As part of the agreement, Robinson will develop a set of goals for his presidency that will be presented to the trustees at their November meeting.

Robinson previously served as FAMU's interim president from 2012 to 2014 and as the school's chief operating officer in 2007.

Robinson's appointment is subject to a confirmation vote by the state university system's Board of Governors.

Meanwhile, FAMU trustees learned that Mangum has yet to sign an agreement that sets the conditions for the end of her presidency.

Adrienne Conrad, outside counsel for the board, described minor modifications that have been made to the agreement at the request of Mangum and her attorney.

Conrad said she was "hopeful" but not "confident" that Mangum would sign the revised agreement shortly.

The trustees, with some expressing irritation at the delay, agreed to set a deadline for next Thursday for Mangum's approval of the deal.

If Mangum does not sign the agreement by then, the board has authorized a special presidential leadership committee to develop a new recommendation on handling the end of Mangum's presidency.

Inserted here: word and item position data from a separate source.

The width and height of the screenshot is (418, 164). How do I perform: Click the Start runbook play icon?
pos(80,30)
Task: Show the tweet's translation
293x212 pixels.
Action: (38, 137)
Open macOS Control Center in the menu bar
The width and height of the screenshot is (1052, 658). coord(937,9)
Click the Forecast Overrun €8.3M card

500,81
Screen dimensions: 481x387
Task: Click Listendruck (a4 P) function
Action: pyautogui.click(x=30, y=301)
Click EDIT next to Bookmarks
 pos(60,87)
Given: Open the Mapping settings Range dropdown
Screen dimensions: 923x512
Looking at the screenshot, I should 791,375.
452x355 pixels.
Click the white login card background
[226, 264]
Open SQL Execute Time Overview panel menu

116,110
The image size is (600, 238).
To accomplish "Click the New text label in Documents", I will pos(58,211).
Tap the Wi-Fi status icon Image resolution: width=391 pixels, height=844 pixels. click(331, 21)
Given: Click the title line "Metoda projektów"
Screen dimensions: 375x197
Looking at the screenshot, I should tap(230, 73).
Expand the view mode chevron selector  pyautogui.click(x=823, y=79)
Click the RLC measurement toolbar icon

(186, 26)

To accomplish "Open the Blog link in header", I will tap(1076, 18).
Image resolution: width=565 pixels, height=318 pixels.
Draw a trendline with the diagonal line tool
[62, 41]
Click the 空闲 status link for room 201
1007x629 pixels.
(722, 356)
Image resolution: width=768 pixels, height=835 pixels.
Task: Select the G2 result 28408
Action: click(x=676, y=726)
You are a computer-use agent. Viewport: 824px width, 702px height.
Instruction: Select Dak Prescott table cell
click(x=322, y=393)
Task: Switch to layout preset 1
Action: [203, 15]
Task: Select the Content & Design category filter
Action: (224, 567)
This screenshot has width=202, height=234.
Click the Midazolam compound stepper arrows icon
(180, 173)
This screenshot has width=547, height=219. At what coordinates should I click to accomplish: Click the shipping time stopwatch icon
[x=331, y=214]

Thomas Dortch, a trustee who heads the special committee, said a new agreement could eliminate some of the "extra" concessions the board made in the Sept. 15 proposal, including payments for legal fees and moving expenses.

Dortch said it was possible a revised agreement would end Mangum's presidency under the strict terms of her original employment contract.

"I think we have negotiated in good faith," said Kelvin Lawson, chairman of the trustees. "We want to be respectful as we deal with Dr. Mangum and her team, but at the same time we have a responsibility to move this university forward."